**Task directions:** Write out every row below word for word, changing nothing.
BEGIN Information given
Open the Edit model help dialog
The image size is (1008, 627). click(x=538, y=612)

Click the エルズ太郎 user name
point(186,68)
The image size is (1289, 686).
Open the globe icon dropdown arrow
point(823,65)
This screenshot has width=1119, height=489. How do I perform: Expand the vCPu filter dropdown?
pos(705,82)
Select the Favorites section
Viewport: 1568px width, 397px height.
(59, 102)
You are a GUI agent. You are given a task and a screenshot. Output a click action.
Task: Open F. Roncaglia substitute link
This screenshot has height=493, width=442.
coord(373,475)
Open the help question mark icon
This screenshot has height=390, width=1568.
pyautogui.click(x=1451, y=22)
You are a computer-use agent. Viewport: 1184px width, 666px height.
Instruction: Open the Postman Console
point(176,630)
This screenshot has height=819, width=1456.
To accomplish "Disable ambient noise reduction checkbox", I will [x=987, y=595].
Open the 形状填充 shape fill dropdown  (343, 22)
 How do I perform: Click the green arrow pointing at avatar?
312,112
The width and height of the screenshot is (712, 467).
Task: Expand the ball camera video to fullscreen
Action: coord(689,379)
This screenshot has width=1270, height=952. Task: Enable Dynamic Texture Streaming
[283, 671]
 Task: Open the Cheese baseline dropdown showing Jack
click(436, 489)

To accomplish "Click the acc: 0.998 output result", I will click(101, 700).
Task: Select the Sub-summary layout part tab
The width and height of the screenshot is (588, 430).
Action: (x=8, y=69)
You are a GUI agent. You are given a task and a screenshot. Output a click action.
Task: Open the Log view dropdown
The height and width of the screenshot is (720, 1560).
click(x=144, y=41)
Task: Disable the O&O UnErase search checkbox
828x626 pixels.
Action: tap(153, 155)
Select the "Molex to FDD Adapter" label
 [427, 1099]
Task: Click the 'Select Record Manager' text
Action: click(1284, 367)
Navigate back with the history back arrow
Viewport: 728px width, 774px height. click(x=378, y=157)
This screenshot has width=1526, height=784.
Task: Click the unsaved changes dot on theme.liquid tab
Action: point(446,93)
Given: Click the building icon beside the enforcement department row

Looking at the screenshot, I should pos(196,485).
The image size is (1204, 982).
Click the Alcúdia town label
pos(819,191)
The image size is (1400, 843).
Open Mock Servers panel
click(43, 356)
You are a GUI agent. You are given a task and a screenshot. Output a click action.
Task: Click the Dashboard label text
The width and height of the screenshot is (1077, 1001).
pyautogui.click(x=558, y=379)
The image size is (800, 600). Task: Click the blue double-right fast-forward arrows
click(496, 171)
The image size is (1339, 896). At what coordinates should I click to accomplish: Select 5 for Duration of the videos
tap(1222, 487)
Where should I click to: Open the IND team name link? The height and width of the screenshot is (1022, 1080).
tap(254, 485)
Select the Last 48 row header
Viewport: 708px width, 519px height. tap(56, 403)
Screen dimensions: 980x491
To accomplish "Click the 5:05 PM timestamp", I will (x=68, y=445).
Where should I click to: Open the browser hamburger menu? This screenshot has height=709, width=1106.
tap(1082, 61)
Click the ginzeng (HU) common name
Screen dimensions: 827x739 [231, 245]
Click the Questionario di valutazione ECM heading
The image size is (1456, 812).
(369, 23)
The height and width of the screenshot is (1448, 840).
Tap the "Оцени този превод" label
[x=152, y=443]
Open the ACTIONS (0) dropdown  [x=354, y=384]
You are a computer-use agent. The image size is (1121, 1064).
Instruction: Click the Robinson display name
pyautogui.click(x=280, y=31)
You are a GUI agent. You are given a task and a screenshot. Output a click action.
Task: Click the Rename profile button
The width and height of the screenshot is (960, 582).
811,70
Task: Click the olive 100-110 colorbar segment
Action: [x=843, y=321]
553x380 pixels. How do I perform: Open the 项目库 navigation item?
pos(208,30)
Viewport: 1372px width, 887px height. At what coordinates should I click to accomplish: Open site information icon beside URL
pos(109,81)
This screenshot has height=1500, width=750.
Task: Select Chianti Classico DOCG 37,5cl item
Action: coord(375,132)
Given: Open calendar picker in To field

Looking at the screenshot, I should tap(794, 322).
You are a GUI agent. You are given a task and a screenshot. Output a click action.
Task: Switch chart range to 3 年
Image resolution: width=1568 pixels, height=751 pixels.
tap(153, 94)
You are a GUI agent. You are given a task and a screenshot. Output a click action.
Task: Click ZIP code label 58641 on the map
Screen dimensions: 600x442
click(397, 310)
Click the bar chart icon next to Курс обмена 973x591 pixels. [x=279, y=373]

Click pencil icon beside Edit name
END Information given
**Solution below:**
Open the Edit model help dialog
The image size is (1008, 627). click(x=538, y=612)

Click the エルズ太郎 user name
point(186,68)
The image size is (1289, 686).
Open the globe icon dropdown arrow
point(823,65)
This screenshot has width=1119, height=489. How do I perform: Expand the vCPu filter dropdown?
pos(705,82)
Select the Favorites section
Viewport: 1568px width, 397px height.
(59, 102)
You are a GUI agent. You are given a task and a screenshot. Output a click action.
Task: Open F. Roncaglia substitute link
This screenshot has height=493, width=442.
coord(373,475)
Open the help question mark icon
This screenshot has height=390, width=1568.
pyautogui.click(x=1451, y=22)
You are a computer-use agent. Viewport: 1184px width, 666px height.
Instruction: Open the Postman Console
point(176,630)
This screenshot has height=819, width=1456.
To accomplish "Disable ambient noise reduction checkbox", I will [x=987, y=595].
Open the 形状填充 shape fill dropdown  (343, 22)
 How do I perform: Click the green arrow pointing at avatar?
312,112
The width and height of the screenshot is (712, 467).
Task: Expand the ball camera video to fullscreen
Action: coord(689,379)
This screenshot has width=1270, height=952. Task: Enable Dynamic Texture Streaming
[283, 671]
 Task: Open the Cheese baseline dropdown showing Jack
click(436, 489)

To accomplish "Click the acc: 0.998 output result", I will click(101, 700).
Task: Select the Sub-summary layout part tab
The width and height of the screenshot is (588, 430).
Action: (x=8, y=69)
You are a GUI agent. You are given a task and a screenshot. Output a click action.
Task: Open the Log view dropdown
The height and width of the screenshot is (720, 1560).
click(x=144, y=41)
Task: Disable the O&O UnErase search checkbox
828x626 pixels.
Action: tap(153, 155)
Select the "Molex to FDD Adapter" label
 [427, 1099]
Task: Click the 'Select Record Manager' text
Action: click(1284, 367)
Navigate back with the history back arrow
Viewport: 728px width, 774px height. click(x=378, y=157)
This screenshot has width=1526, height=784.
Task: Click the unsaved changes dot on theme.liquid tab
Action: point(446,93)
Given: Click the building icon beside the enforcement department row

Looking at the screenshot, I should pos(196,485).
The image size is (1204, 982).
Click the Alcúdia town label
pos(819,191)
The image size is (1400, 843).
Open Mock Servers panel
click(43, 356)
You are a GUI agent. You are given a task and a screenshot. Output a click action.
Task: Click the Dashboard label text
The width and height of the screenshot is (1077, 1001).
pyautogui.click(x=558, y=379)
The image size is (800, 600). Task: Click the blue double-right fast-forward arrows
click(496, 171)
The image size is (1339, 896). At what coordinates should I click to accomplish: Select 5 for Duration of the videos
tap(1222, 487)
Where should I click to: Open the IND team name link? The height and width of the screenshot is (1022, 1080).
tap(254, 485)
Select the Last 48 row header
Viewport: 708px width, 519px height. tap(56, 403)
Screen dimensions: 980x491
To accomplish "Click the 5:05 PM timestamp", I will (x=68, y=445).
Where should I click to: Open the browser hamburger menu? This screenshot has height=709, width=1106.
tap(1082, 61)
Click the ginzeng (HU) common name
Screen dimensions: 827x739 [231, 245]
Click the Questionario di valutazione ECM heading
The image size is (1456, 812).
(369, 23)
The height and width of the screenshot is (1448, 840).
Tap the "Оцени този превод" label
[x=152, y=443]
Open the ACTIONS (0) dropdown  [x=354, y=384]
You are a computer-use agent. The image size is (1121, 1064).
Instruction: Click the Robinson display name
pyautogui.click(x=280, y=31)
You are a GUI agent. You are given a task and a screenshot. Output a click action.
Task: Click the Rename profile button
The width and height of the screenshot is (960, 582).
811,70
Task: Click the olive 100-110 colorbar segment
Action: [x=843, y=321]
553x380 pixels. How do I perform: Open the 项目库 navigation item?
pos(208,30)
Viewport: 1372px width, 887px height. At what coordinates should I click to accomplish: Open site information icon beside URL
pos(109,81)
This screenshot has height=1500, width=750.
Task: Select Chianti Classico DOCG 37,5cl item
Action: coord(375,132)
Given: Open calendar picker in To field

Looking at the screenshot, I should tap(794, 322).
You are a GUI agent. You are given a task and a screenshot. Output a click action.
Task: Switch chart range to 3 年
Image resolution: width=1568 pixels, height=751 pixels.
tap(153, 94)
You are a GUI agent. You are given a task and a screenshot. Output a click action.
Task: Click ZIP code label 58641 on the map
Screen dimensions: 600x442
click(397, 310)
Click the bar chart icon next to Курс обмена 973x591 pixels. [x=279, y=373]

Click pencil icon beside Edit name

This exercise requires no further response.